What's notable is what else happened eight months earlier. After Donald Trump one his first term as president, fashion designer Sophie Theallet issued a public letter in which she noted that while she had been happy to dress the former First Lady Michelle Obama, she was formally declining to do so for the incoming First Lady Melania Trump because she didn't agree with Donald Trump's politics and didn't want any part in being associated with, or enabling, them. She encouraged her "fellow designers to do the same" because "Integrity is our only true currency."
It was a clear cut case of discrimination, but did any of the media report it as bigoted? Did they make a connection with what Jack Phillips was doing in the original case? When the attorney brought the second case against Phillips, did anyone remember the positive coverage Theallet had received for taking a principled stand? No, no, and of course not, no.

## The exercise
Continue the commentary on Sophie Theallet's refusal to dress Melania Trump and the Jack Phillips case, picking up after its final sentence.

## Given data

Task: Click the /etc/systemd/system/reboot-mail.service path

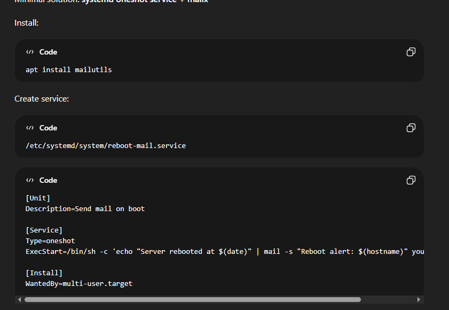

## Exercise result
The point here isn't simply that the media is biased, or that the Colorado human rights commission is biased, or that the gay couple, or this confused attorney are unreasonable. What's worth understanding is that this is all about God. It's fine to refuse your services to Trump on the basis of your own personal values. But it's not okay to boycott someone on the basis of what God says to be true and right. He is the pivot point of this battle; He is what it is all about. And Jack Phillips understood that, and in those first twenty seconds, he was ready to follow His Lord, no matter where it took him.
I've shared this book with my kids and many others, and everyone finds it such an encouraging read. At just a couple of hundred pages, it's a quick one too. Buy a copy, and then pass it along, so you and your friends can all learn more about a courageous man serving his glorious God.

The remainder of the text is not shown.